Nukilan.id – Dekan Fakultas Hukum Abulyatama Wiratmadinata, SH., MH., mengatakan Demokrasi yang dijalankan di Aceh tidak boleh bertentangan dengan syariat Islam dan tidak bisa bertentangan dengan Undang-Undang Dasar 1945 serta ideologi negara Pancasila.
“Apabila praktek demokrasi kita dalam kontek politik bertentangan dengan prinsip-prinsip persatuan Indonesia, maka dengan sendirinya betentangan dengan prinsip hukum Indonesia, dan dalam kontek Aceh bertentangan dengan Syariat Islam,” kata Wiratmadinata pada Diskusi Publik “Demokrasi Sebagai pilar Pembangunan Aceh” yang digelar virtual Himpunan Mahasiswa Pasca Sarjana Aceh Jogjakarta (Himpasay) di Aula Dinas Komunikasi Informatika dan Persandian (Diskominsa) Aceh, Banda Aceh, Kamis (8/7/2021).
Menurut Wira, di Indonesia–dalam konteks apapun–haruslah berdasar konstitusi, dan diatas konstitusi terdapat filosofi atau dasar negara yang bernama pancasila.
“Filosofi atau dasar negara UUD 45 tidak mungkin dan tidak boleh bertentangan dengan Pancasila.
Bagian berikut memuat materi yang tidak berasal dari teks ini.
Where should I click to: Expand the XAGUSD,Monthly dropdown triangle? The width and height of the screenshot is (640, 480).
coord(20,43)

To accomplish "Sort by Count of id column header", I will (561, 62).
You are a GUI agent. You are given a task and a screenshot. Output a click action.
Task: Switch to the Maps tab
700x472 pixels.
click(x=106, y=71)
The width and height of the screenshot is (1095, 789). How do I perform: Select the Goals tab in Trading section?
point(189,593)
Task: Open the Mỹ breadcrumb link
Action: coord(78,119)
Begitu juga produk Undang-undang lain, harus mengacu pada konstitusi Pancasila,” ujar Wira.
Dijelaskan, dalam pemahamanya bahwa Demokrasi Indonesia adalah demokrasi yang memiliki paradigma Pancasila.
Tidak jauh berbeda, Guru Besar UIN Ar-Raniry Banda Aceh Prof. Drs. Yusny Saby, MA., Ph.D, juga menyebutkan keberagaman demokrasi yang dianut negara-negara di dunia, semua memiliki karakteristiknya tersendiri.
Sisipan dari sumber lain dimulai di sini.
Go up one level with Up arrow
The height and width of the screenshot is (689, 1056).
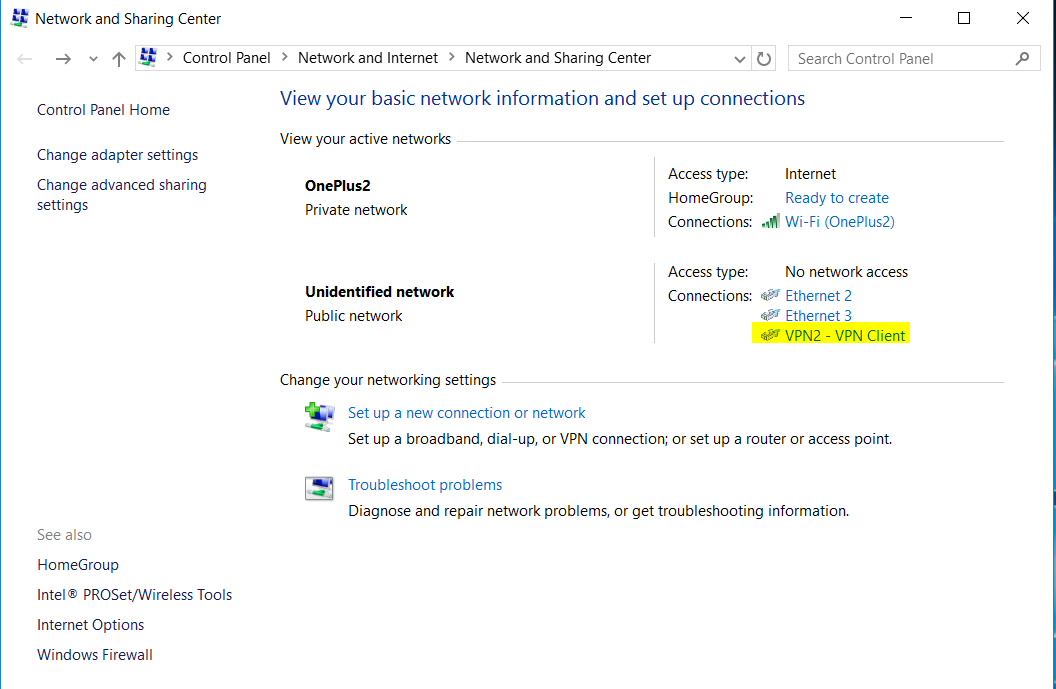[x=119, y=59]
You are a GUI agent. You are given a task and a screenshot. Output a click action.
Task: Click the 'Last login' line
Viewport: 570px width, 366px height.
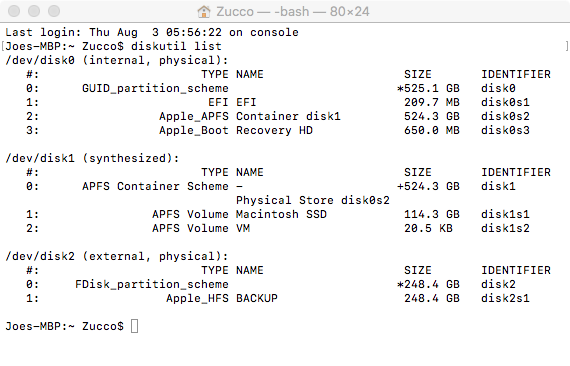[152, 32]
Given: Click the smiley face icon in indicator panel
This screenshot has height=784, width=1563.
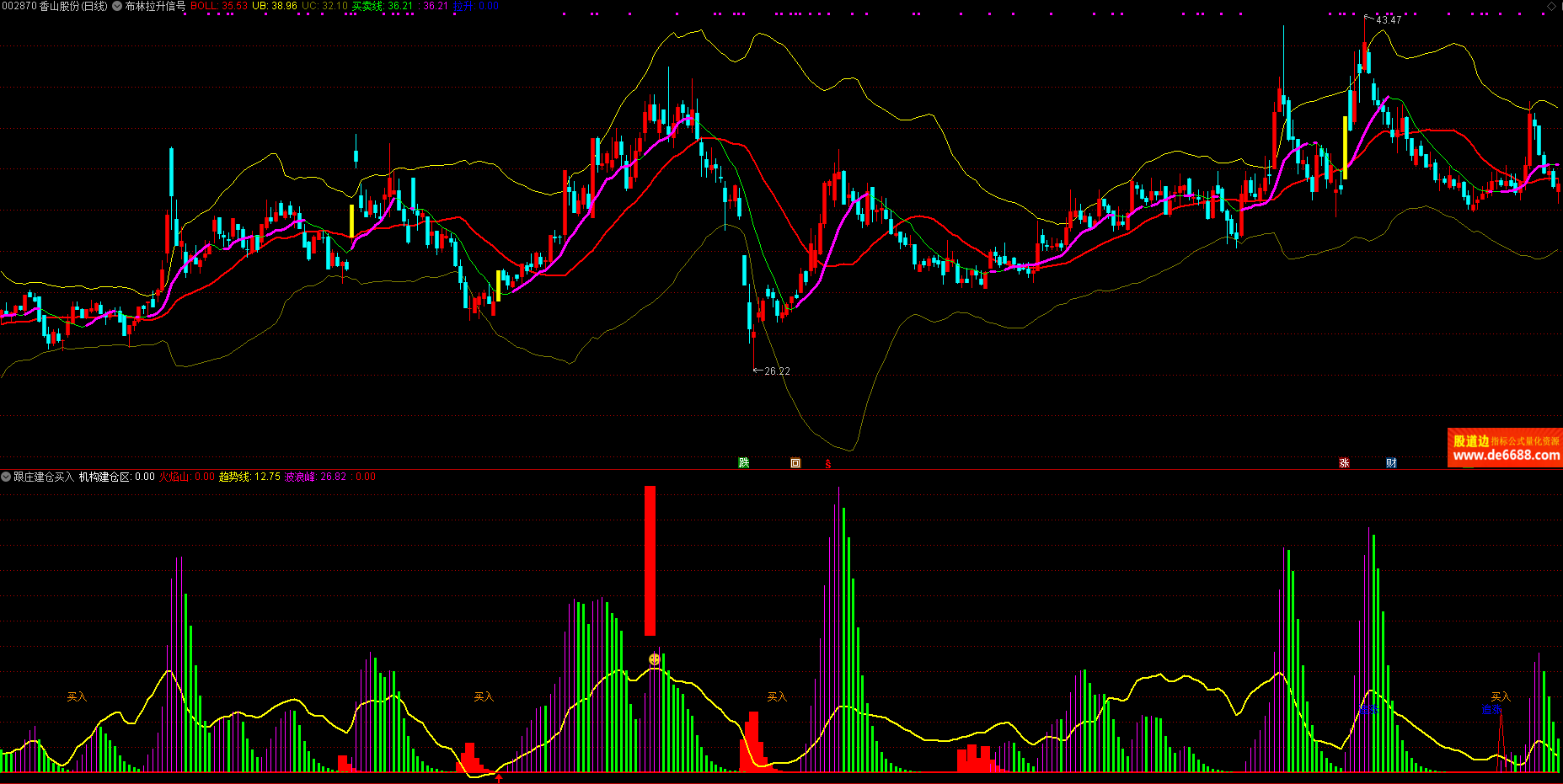Looking at the screenshot, I should pos(655,659).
“Namun yang juga terpenting bagi generasi muda adalah mengawal para pelaku demokrasi yang merupakan politisi agar tidak melenceng dari garis yang seharusnya,” jelas Yusny Saby.
Dijabarkan Porf. Yusny bahwa politik bukanlah segala-galanya. Di atas politik ada agama, akhlak, moral, adab, etika, hingga kepatutan.
Untuk itu–Prof. Yusny Saby–mengingatkan mahasiswa agar tidak membenci politik. Para mahasiswa dituntut untuk paham politik agar tidak menjadi korban politik.
“Disinilah peran anda. Melihat pelaku demokrasi ini, sudahkah mereka itu berada di perannya masing-masing,” katanya.
Yusny Saby menyebut boleh saja para pelaku demokrasi adalah kader partai, namun seharusnya juga menjadi kader bangsa dan menjadi negarawan.
Diskusi publik yang diikuti dari kalangan mahasiswa itu dibuka langsung Gubernur Aceh Nova Iriansyah secara virtual dan dihadiri Istri Gubernur Dyah Erti Idawati.[ji]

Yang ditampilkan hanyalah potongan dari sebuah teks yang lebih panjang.